# "1day trial"



## paigecake (Jul 22, 2010)

Hi all, a patisserie has asked me to come in for a "1 day trial" for their position as assistant pastry chef. Im still attending culinary school. Very happy & excited, but nervous!  I'm reaching out to all of the professionals out there who can help out with what to expect as part of the 'trial"? I've only been told to wear proper attire- any input? You are all so knowledgable and I've really enjoyed reading all of these posts! Thanks


----------



## jessiquina (Nov 4, 2005)

the best thing you can do is to be alert. they know you are still in school and have a lot to learn, so they shouldnt expect much. if you are willing to do any task, and willing to learn, you should have a good day. dont be nervous! good luck.


----------



## rat (Mar 2, 2006)

Keep your mouth shut and eyes wide open, you will NOT need your entire toolbox, but bring some essentials like your knife, an extra coat, apron etc. Don't be afraid to ask questions especially if you do not understand something, often times I think people automatically can read my mind or know a technique. What I look for in a prospective employee is a good personality, and a positive attitude, where or when you went/go to school is unimportant to me. Oh and show up 10 minutes early and expect to stay later than they tell you. I know this sounds unnecessary but brush your teeth and take a shower before hand, first impressions are the most important. I have had some experiences concerning this but I will not go into detail.

When I have trails come in I usually assign them a task or tasks similar to what they will be doing when and if they get the job. I watch technique, ability to follow directions and the quality and speed of the work. I also try to suprise the trail by asking them to prepare a dessert-whatever they want and usually give them a portion size and quantity. So bring a recipe you like too, just in case.
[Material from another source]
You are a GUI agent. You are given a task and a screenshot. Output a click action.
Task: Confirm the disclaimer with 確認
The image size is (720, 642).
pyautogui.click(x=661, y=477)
MOST importantly I watch the whole time or have someone else watch the trail, the eyes will always be on you. I will not only debrief you after the day I will also talk to the rest of the staff who interacted with you throughout the day from the dishwashers to the exec chef. That is always the dealbreaker or dealmaker for me your interactions with the staff usually are a good indicator of what kind of employee and future manager you will be.

Sorry for sounding like a turd here but I have had 3 trails in this week alone and based on those experiences this is what I feel important, im trailed out.

good luck!!


----------